Réalisée auprès de1.000 « leaders économiques et leaders d'opinion internationaux », l'étude Nation Goodwill Observer réalisée par Havas Design+, le cabinet Ernst & Young, HEC et Cap, société de conseil spécialisée dans la stratégie fait un peu de bien. Alors que nos partenaires allemand et britannique s'adonnent actuellement au « french bashing », cette étude classe la France au septième rang mondial si l'on prend en compte la stabilité de son système, ses performances économiques, sa capacité d'innovation, sa créativité culturelle et artistique, la qualité de vie et son environnement.
En revanche, elle se classe à la dix-neuvième place, devançant tout juste l'Italie et l'Espagne, lorsque l'on demande aux leaders de juger sa capacité à trouver sa place dans la compétition mondiale.

La France en tête d'un classement international !

Principal motif de satisfaction, elle est tête du classement pour sa créativité culturelle et artistique ! Les résultats de cette étude peuvent-ils influencer, voire modifier la politique économique du gouvernement engagé dans une course effrénée à la compétitivité ? Ce serait peut-être une bonne chose, probablement. S'il n'est évidemment pas question de sacrifier l'industrie qui emploie toujours 3,5 millions de personnes dans l'Hexagone, le développement et la valorisation de ce capital immatériel paraît judicieux.

Le design est peu considéré en France

Ce n'est pas gagné.

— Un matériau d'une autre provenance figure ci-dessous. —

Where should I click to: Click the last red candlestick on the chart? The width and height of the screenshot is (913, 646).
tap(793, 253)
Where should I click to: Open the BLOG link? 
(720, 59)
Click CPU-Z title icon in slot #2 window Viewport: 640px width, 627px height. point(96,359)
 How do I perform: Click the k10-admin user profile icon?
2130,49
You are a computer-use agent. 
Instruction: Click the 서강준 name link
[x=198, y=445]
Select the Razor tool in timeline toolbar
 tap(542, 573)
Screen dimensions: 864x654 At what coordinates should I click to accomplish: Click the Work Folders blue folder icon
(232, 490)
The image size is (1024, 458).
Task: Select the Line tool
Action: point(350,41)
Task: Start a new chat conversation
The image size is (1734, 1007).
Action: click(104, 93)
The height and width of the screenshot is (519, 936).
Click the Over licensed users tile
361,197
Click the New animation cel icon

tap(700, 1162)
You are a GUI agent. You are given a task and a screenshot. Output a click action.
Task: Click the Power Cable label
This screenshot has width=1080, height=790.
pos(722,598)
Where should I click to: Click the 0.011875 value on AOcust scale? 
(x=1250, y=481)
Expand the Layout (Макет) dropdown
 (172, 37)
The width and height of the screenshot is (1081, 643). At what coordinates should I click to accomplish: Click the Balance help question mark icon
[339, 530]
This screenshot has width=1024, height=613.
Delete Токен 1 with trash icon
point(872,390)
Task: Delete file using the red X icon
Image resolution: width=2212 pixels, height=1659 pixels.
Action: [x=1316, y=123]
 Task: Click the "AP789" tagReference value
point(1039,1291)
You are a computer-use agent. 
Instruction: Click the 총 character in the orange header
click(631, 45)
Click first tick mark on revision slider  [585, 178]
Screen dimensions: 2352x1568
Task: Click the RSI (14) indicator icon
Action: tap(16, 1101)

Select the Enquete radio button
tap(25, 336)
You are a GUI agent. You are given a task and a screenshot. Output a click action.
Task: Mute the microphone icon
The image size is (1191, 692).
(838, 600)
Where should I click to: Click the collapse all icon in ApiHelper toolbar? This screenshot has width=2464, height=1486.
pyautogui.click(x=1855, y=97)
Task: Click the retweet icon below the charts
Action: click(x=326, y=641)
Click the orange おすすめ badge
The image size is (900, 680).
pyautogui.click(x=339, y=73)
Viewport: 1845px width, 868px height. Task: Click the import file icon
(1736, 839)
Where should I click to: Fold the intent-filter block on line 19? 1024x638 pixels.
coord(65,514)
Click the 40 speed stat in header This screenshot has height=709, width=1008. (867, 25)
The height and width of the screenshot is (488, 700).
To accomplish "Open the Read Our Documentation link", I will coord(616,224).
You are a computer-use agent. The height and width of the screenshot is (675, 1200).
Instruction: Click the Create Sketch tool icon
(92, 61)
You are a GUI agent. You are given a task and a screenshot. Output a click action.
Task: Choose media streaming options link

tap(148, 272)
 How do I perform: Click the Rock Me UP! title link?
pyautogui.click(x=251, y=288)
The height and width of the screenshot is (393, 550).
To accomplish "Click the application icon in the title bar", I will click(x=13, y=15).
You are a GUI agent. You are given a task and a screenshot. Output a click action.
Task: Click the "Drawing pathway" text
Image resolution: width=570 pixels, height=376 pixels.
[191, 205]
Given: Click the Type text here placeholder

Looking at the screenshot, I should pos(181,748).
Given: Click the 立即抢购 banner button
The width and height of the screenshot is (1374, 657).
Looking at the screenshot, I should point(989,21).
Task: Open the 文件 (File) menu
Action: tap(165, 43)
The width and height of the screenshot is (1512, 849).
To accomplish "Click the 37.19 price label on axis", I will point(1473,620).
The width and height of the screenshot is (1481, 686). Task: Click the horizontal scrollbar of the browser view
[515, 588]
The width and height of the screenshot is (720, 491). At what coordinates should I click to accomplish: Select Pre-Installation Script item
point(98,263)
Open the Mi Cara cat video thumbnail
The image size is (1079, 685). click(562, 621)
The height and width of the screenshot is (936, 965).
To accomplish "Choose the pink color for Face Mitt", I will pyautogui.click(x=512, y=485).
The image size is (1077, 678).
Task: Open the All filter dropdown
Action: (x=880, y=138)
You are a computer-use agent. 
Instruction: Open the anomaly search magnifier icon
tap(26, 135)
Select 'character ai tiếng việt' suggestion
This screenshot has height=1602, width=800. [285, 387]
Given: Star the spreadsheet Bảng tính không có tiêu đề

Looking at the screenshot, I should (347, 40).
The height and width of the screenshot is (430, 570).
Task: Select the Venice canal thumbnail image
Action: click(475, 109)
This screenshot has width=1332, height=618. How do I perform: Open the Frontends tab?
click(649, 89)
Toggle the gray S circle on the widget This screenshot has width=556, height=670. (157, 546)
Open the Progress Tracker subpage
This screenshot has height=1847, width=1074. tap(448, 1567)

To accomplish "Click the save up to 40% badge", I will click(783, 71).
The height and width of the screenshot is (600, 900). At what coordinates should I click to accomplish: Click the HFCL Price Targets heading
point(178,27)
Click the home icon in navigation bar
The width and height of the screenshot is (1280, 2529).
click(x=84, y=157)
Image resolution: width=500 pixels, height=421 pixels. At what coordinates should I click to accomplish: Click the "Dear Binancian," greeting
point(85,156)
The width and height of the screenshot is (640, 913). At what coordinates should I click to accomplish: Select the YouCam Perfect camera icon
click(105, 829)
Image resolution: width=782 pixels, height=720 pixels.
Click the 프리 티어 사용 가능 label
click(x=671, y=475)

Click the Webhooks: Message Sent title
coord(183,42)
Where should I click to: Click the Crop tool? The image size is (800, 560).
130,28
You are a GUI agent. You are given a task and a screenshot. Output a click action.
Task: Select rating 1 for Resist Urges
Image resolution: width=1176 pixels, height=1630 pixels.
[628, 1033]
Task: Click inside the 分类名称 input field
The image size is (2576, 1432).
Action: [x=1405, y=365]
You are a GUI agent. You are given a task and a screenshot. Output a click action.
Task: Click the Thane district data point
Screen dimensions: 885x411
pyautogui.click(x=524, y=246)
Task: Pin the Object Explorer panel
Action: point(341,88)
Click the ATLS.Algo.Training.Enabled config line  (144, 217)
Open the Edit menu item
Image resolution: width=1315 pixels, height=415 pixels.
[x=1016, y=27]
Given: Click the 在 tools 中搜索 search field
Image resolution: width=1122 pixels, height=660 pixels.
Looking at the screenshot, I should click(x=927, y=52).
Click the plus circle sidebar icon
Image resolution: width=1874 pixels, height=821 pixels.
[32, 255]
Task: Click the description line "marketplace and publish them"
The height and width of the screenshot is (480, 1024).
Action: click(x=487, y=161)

En France, on dénombrait entre 11.000 et 13.000 designers selon une l'étude de l'APCI datée de 2002 intitulée « l'offre de design en France » (2002) citée par le ministère de l'industrie en 2007. Comme le résume le rapport Jouyet-Levy sur l'économie de l'immatériel publié en 2006, les activités créatives sont peu considérées en France. « L'ensemble des interlocuteurs, quel que soit leur profil, partage le constat selon lequel la France ne semble pas culturellement porteuse d'une « pensée design. Tous s'accordent à dire que la culture française a plus tendance à valoriser une approche technique et technologique, d'ingénieur, qu'une approche de designer. L'absence d'une traduction en français de ce terme - alors que des équivalents existent en espagnol ou en italien par exemple - en témoigne selon certains des interlocuteurs rencontrés », précise le rapport.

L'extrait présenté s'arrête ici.